-- SHORT EXERCISE --
Update the items from the line with "Given: Click the tag icon beside Token" up to and including the line with "Looking at the", replacing "tag icon" with "label icon" and keeping everything else the same. Leave the pictures out of the answer.

-- DATASET EXCERPTS --

================================

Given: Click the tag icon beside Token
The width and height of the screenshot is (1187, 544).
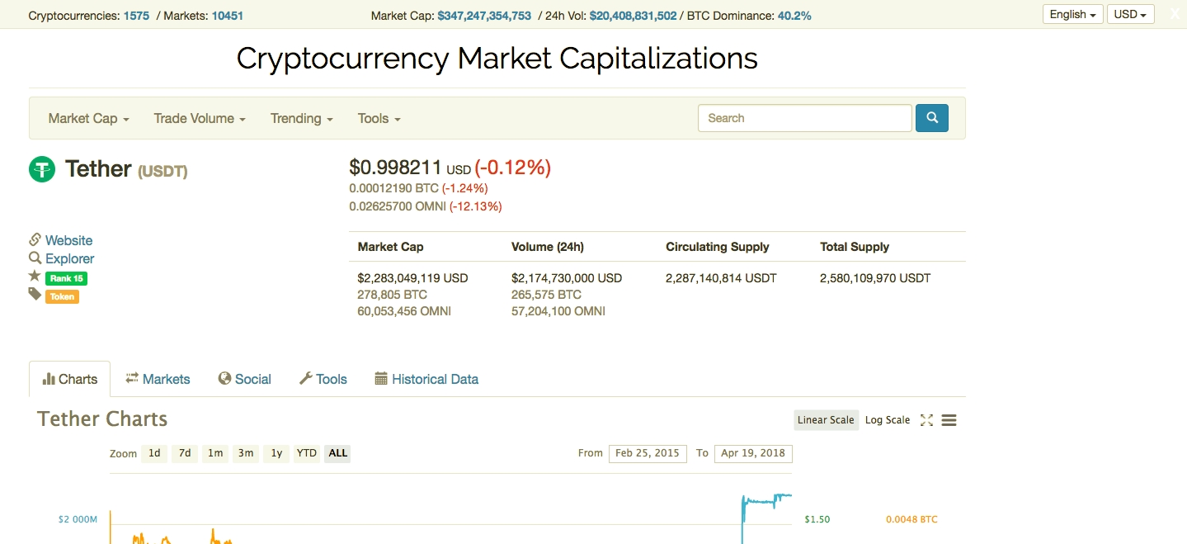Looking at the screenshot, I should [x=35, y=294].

================================

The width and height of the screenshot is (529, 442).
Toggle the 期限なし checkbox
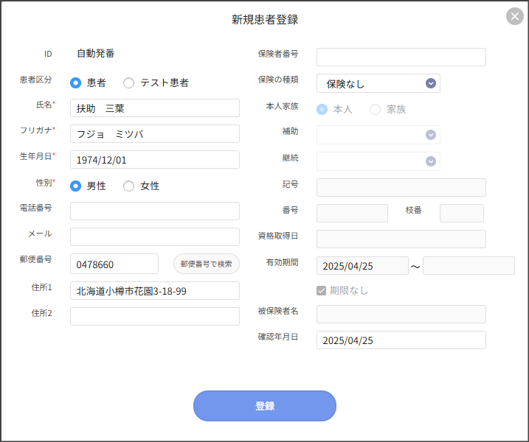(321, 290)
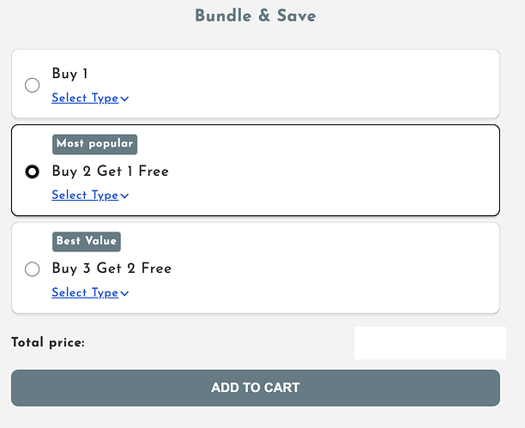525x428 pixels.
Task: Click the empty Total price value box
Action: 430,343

================================

-- WRITTEN SOLUTION --
Given: Click the label icon beside Token
The width and height of the screenshot is (1187, 544).
Looking at the screenshot, I should [x=35, y=294].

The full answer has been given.